La democracia es de números, de aritmética; gana quien más votos tiene y a quien más legisladores se le asignan. Sobre la expresión cuantitativa, determinante, subyace la cualitativa y remite a la legitimidad, que no se puede soslayar porque al final de eso se trata la democracia, resolver civilizadamente la competencia por el poder; las elecciones son adjetivo; la legitimidad, sustantivo. Esto sería la debilidad mayor del oficialismo en el supuesto de que los números le favorecieran. La manera como se ha desarrollado la elección plantea un déficit de legitimidad que entraña varios problemas, principalmente el de carácter legal. El piso disparejo, la interferencia del presidente en la elección y la presencia del crimen organizado presentan un escenario diferente respecto a la elección presidencial precedente. Sin embargo, la ilegalidad no se invoca, se prueba y habrá de decidirse por instancias parcialmente colonizadas.
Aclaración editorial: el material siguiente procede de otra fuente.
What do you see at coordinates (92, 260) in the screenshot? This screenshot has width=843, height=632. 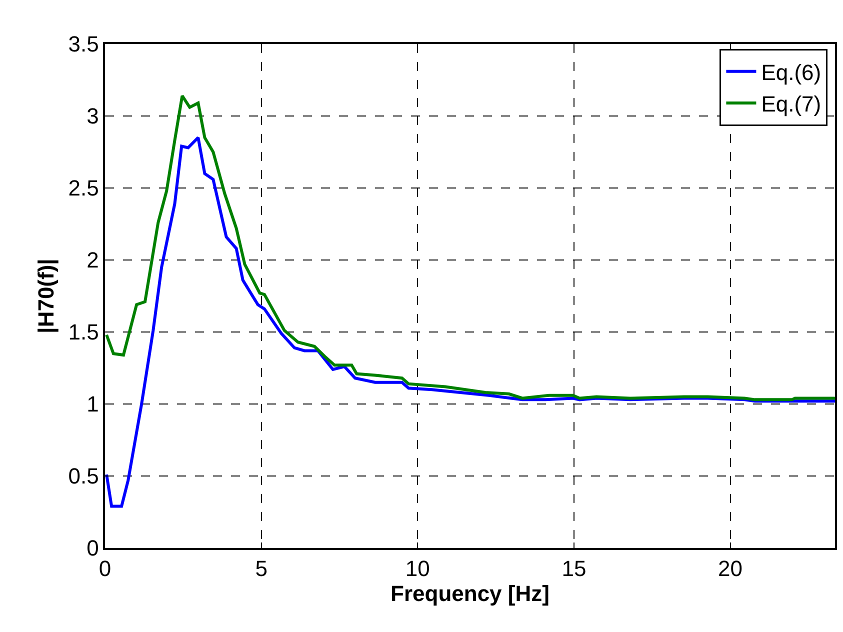 I see `y-tick-label: 2` at bounding box center [92, 260].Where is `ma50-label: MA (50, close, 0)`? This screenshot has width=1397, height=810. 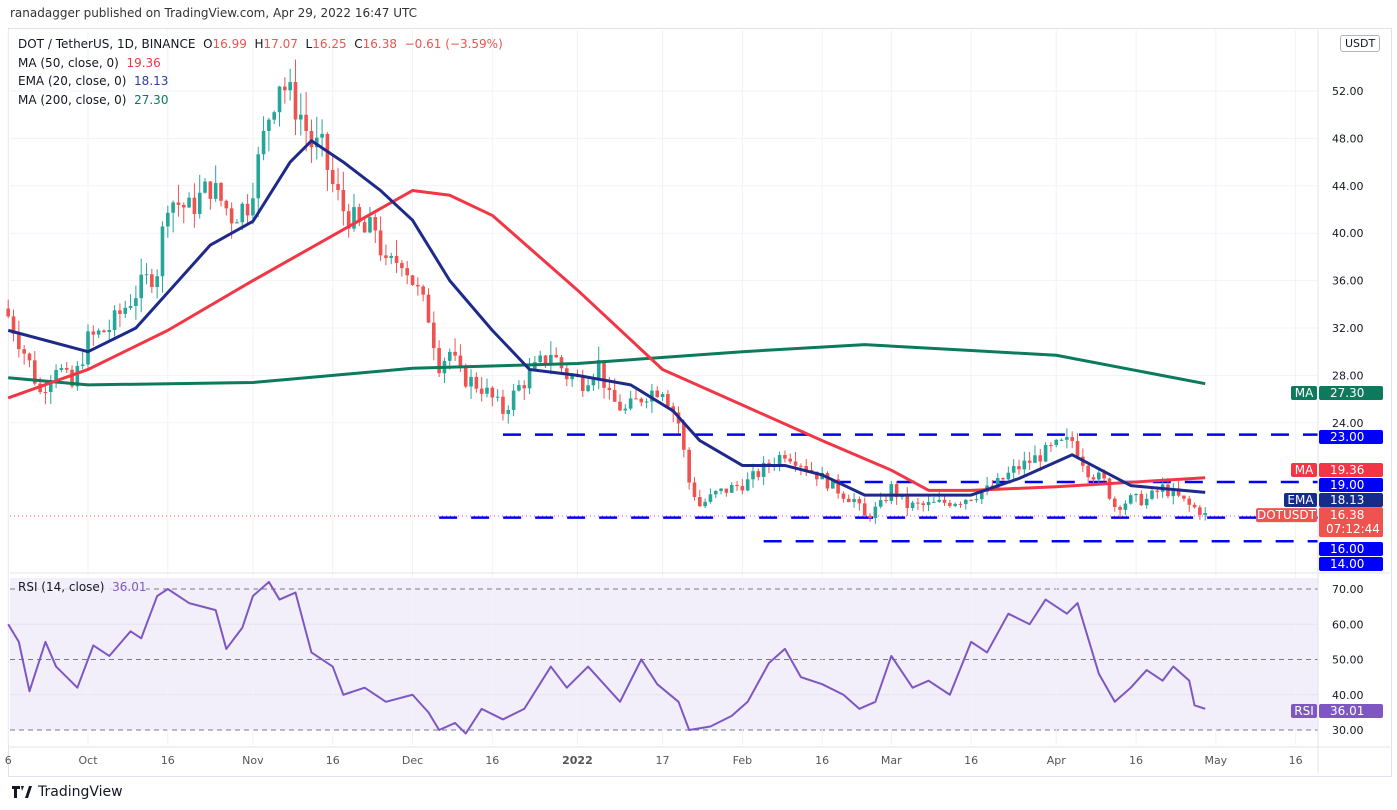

El dilema del 2 de junio no es una candidata, un partido, ni la posibilidad de una sanción social por el abuso del Gobierno. La situación es considerablemente más delicada a la luz de la iniciativa presidencial de cambiar la estructura del edificio democrático para transitar a un régimen autocrático, vertical. No se sabe si prevalecerá la formalidad para que la nueva presidenta mande, o bien, un instrumento del líder moral de la causa redentora, de la transformación que pretende moldear a su modo a las instituciones y el régimen político.
El dilema de la elección próxima es democracia o tiranía si se diera la continuidad del régimen y las condiciones para que el oficialismo alcanzara la mayoría en el Congreso. No se trata de ganar la elección —el medio—, se pretende utilizar la vía democrática para acabar con la democracia; con las condiciones legales, institucionales y políticas que acotan el poder a través del imperio de la Constitución, y eliminar tanto el equilibrio de poderes como la actuación de órganos constitucionales autónomos. No solo eso, la propuesta de cambio constitucional regresaría el Congreso a la sobre representación de la minoría mayor y la exclusión de la pluralidad en el Poder Legislativo, además con un INE sometido. Es girar el reloj parlamentario antes de la reforma fundacional de hace casi medio siglo.